If you like the kind of crude/sick humour of shows like Two Pints Of Lager, or movies like American Pie and Van Wilder, you'll love this!
I didn't rate Johnny Vegas before seeing this movie - and I still don't think he's a particularly good actor - but he's very, very funny in this. Even Mackenzie Crook (remember how he got started in the 11 O'Clock Show?) manages to get lots of laughs.
As someone who usually hates British movies, especially British comedies, I was surprised to find this film hilarious. Easily as funny as any of its American counterparts, but somehow better because the people, places and situations and more familiar to to us Brits.
Definitely not a movie for those easily offended!
Undead (2003)
Unmissable mix of comedy, horror and sci-fi.
A superb blend of comedy, action, horror, gore and sci-fi! Lots of laughs, gunplay and a "shock" ending that's as good as anything done by Romero and co.
Other reviewers have commented on how the movie looks so good considering its small budget and I have to agree. Most of the SFX shots are very impressive and the whole movie is glossy and slick.
This is definitely one of the best horror flicks of 2003, if not *the* best. You definitely won't be wasting your time if you give this one a chance!
Two Pints of Lager and a Packet of Crisps (2001)
Possibly the funniest show ever put out by Aunty Beeb.
I can't understand why people have criticised this show so heavily because it's absolutely hilarious.
I missed the show the first time around and only recently caught a few episodes on UKTV. The very first episode I saw had me laughing so hard, I cried! I was immediately hooked and bought the first two seasons on DVD.

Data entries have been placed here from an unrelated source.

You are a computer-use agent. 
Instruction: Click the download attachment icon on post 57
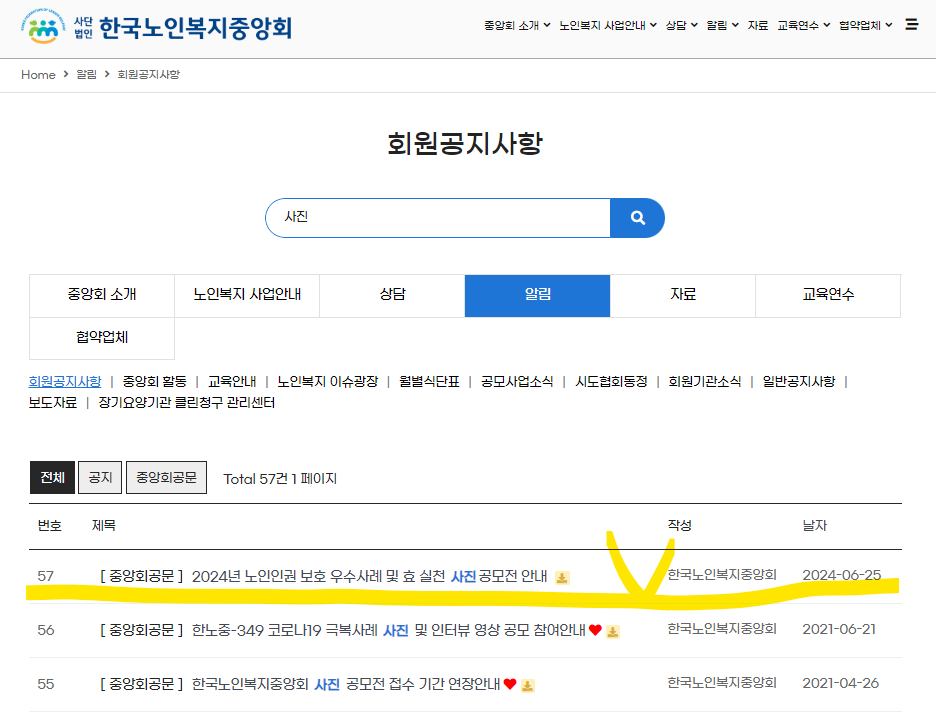(x=562, y=578)
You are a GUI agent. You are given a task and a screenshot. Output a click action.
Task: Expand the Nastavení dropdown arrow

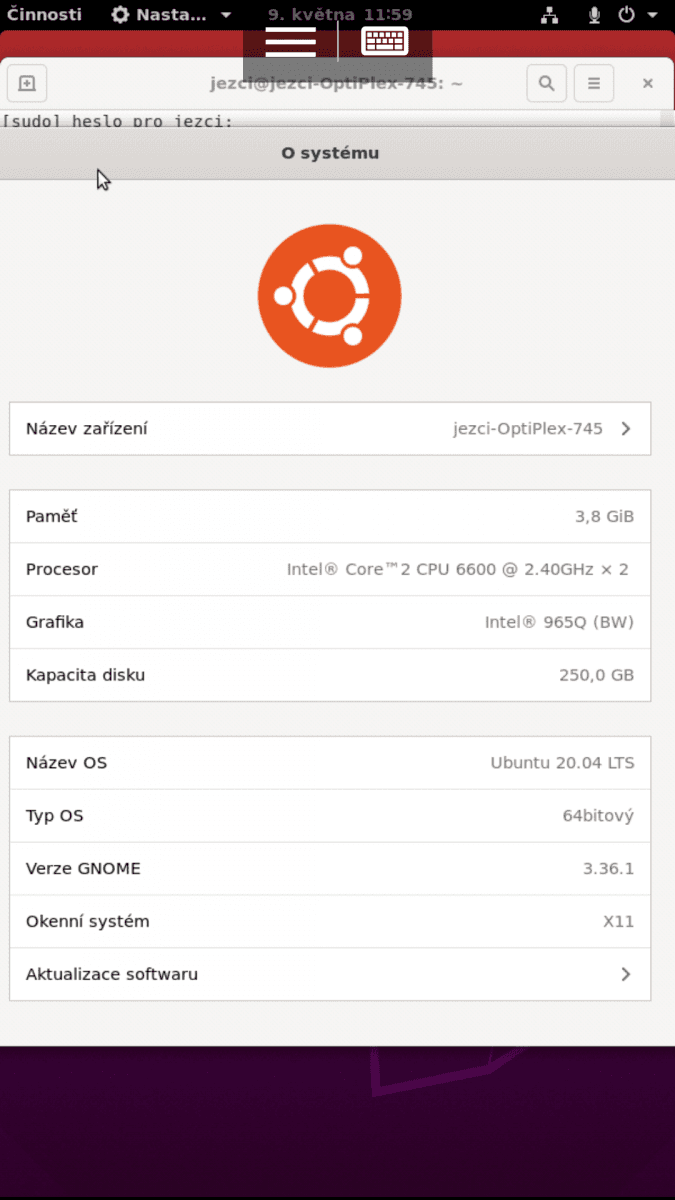tap(225, 15)
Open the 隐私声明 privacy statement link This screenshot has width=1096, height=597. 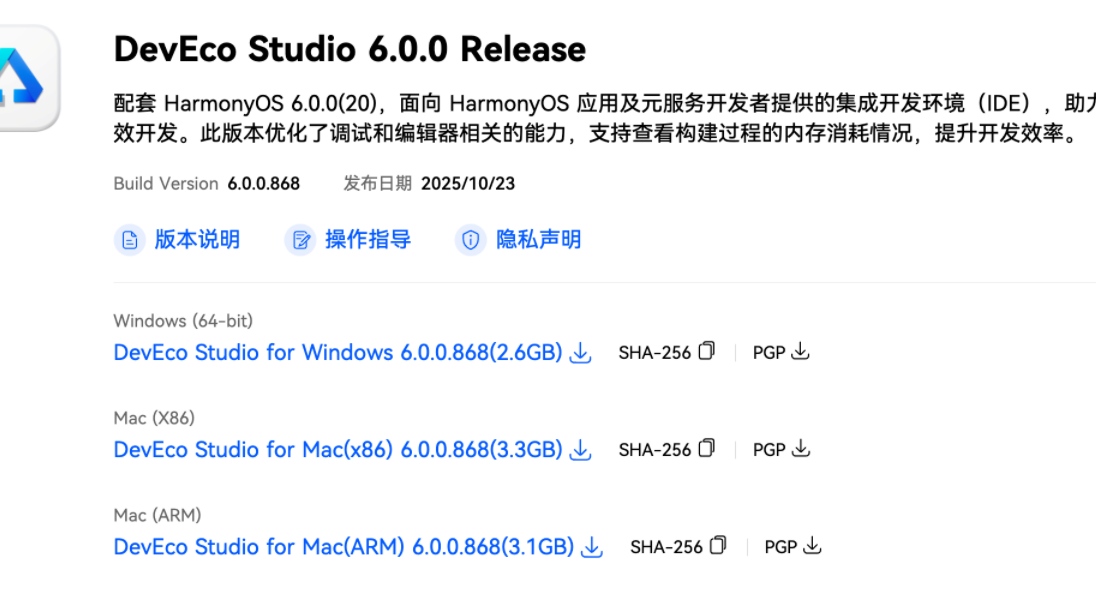(x=538, y=240)
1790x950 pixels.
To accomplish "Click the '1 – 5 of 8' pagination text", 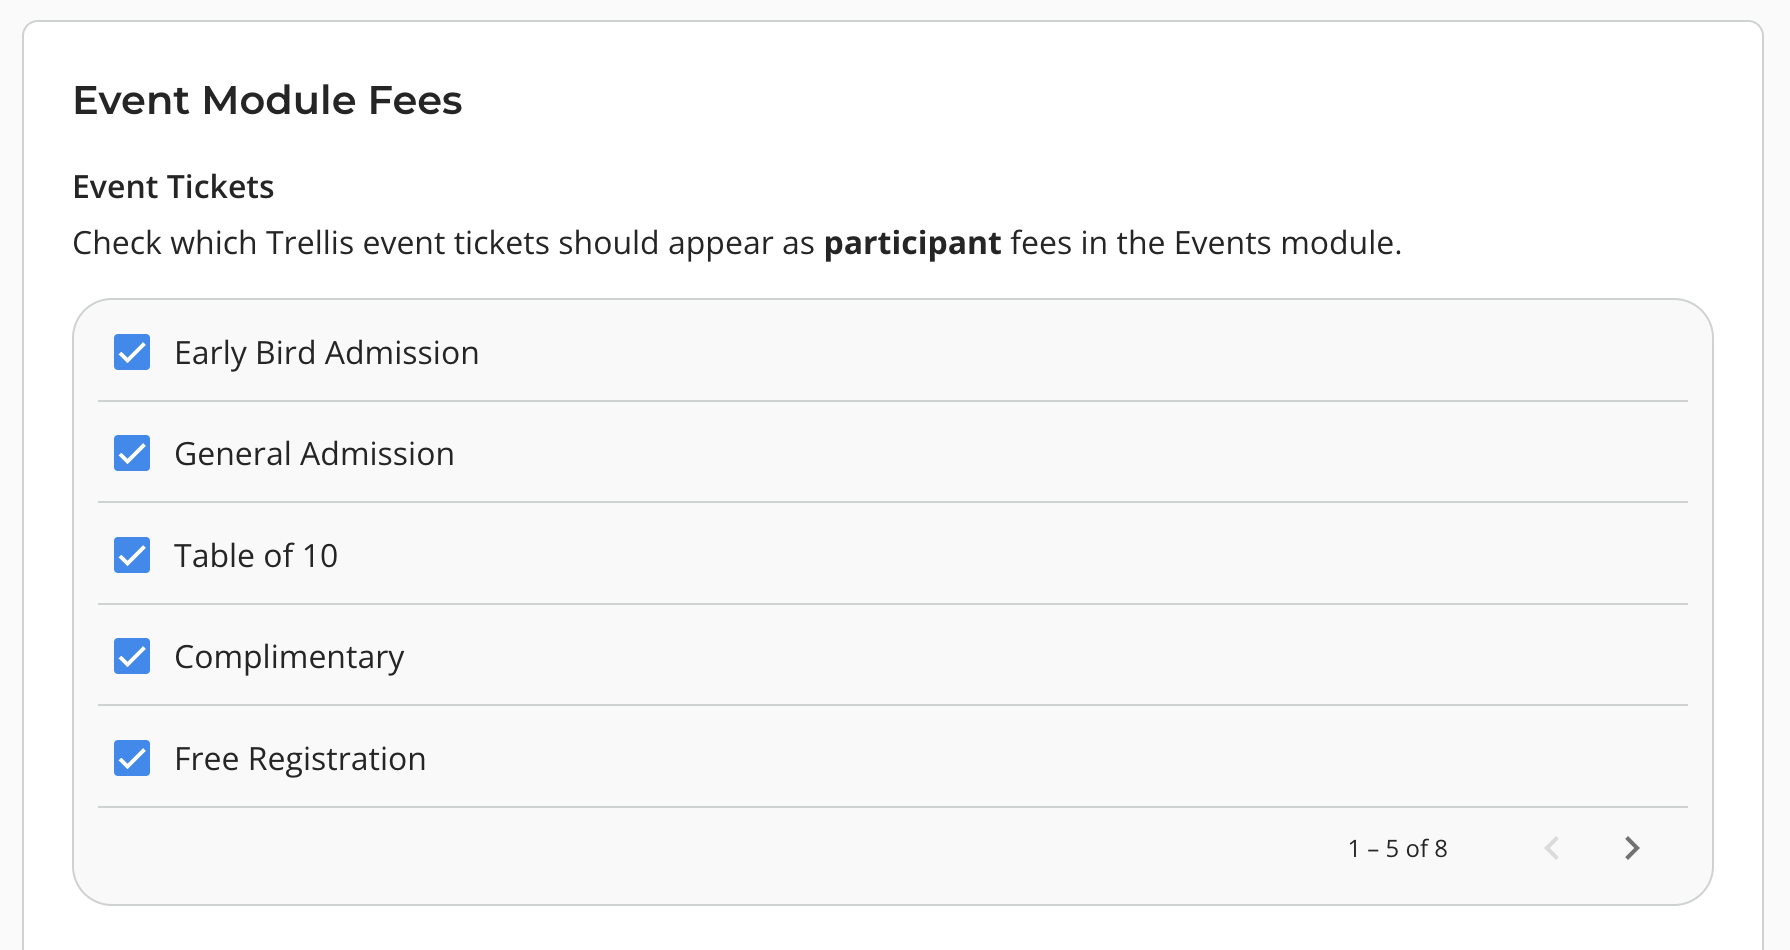I will (x=1397, y=849).
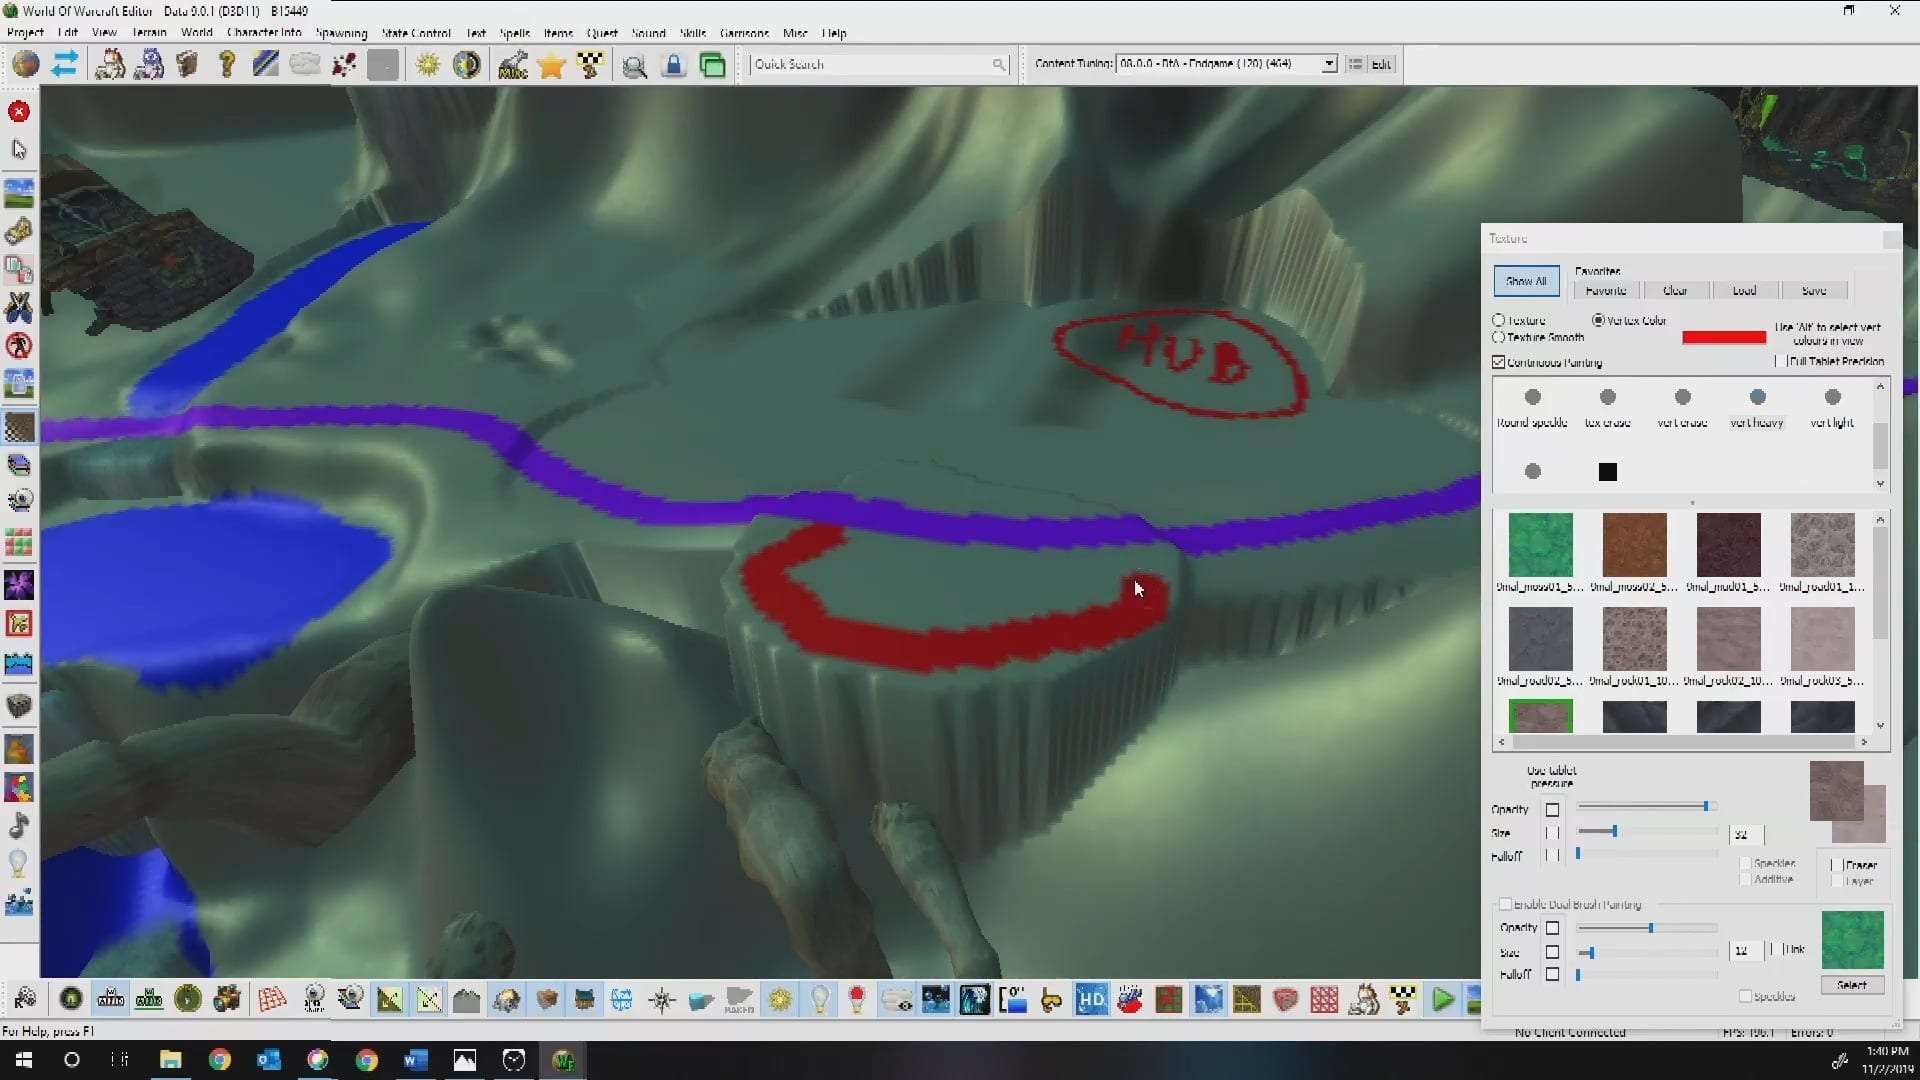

One of the reasons the show is so funny is that most people can identify with the basic situations the writer, Susan Nickson, looks at. In addition, the characters are all human, complete with some pretty awful flaws. Even the actors fit their parts perfectly. They're not all staggeringly beautiful and they're not the world's greatest thespians - most of them are newcomers to TV or have relatively little experience. Having said that, the main characters Donna (Natalie Casey), Janet (Sheridan Smith), Johnny (Ralf Little) and Gaz (Will Mellor) are all played brilliantly ...with perfect delivery and comic timing.
The humour is often very crude (lots of jokes about "bum love") and some of the "issues" looked at are a little tasteless (one of the newest characters has learning difficulties) but isn't this how real life is? How likely is the man in the pub - who's just sunk six pints - to hold back from telling a joke that is a little racist or sexist? How many people do we meet day-to-day that have old-fashioned views about people with learning difficulties, or hold weird misconceptions? The important thing to remember is that the show always treats its characters/situations affectionately in the end. The character with learning difficulties (Munch), for example, always ends up on top or always gets the care and attention he needs from his brother (Gaz) or other people.
If you're not easily offended and are reasonably up to date with youth culture, give it a try!
Jesus Christ Vampire Hunter (2001)
So bad it's fantastic!
This is a must-see movie for any fan of low budget cinema. The fights are badly choreographed, the blood is too obviously fake, the gore looks like bits of plastic picked out of the nearest trash can, the acting is bad, the story is full of fantastic coincidences... sheer heaven! Oddly, the music is actually pretty good - what happened?
(Spoilers) Look, if anything is going to make you watch this movie it's scenes like this... JC and his lesbian side-kick (Mary Magnum) are sneaking around the hideout of the bad guys. JC climbs down a vent (for no apparent reason) and says "If I'm not back in five minutes, call the Pope!"
Or how about a fight scene at the start of the movie where JC battles a bunch of vampires near (supposedly) a lake. As the fight goes on, he calls to his priest buddies and says "Quick, bless the lake!" - you can guess what happens next!
Or how about a fight scene where one bunch of bad guyd after another keeps attacking JC, until the park he's in is literally covered with corpses.
What are you still reading this for? Go and get this movie!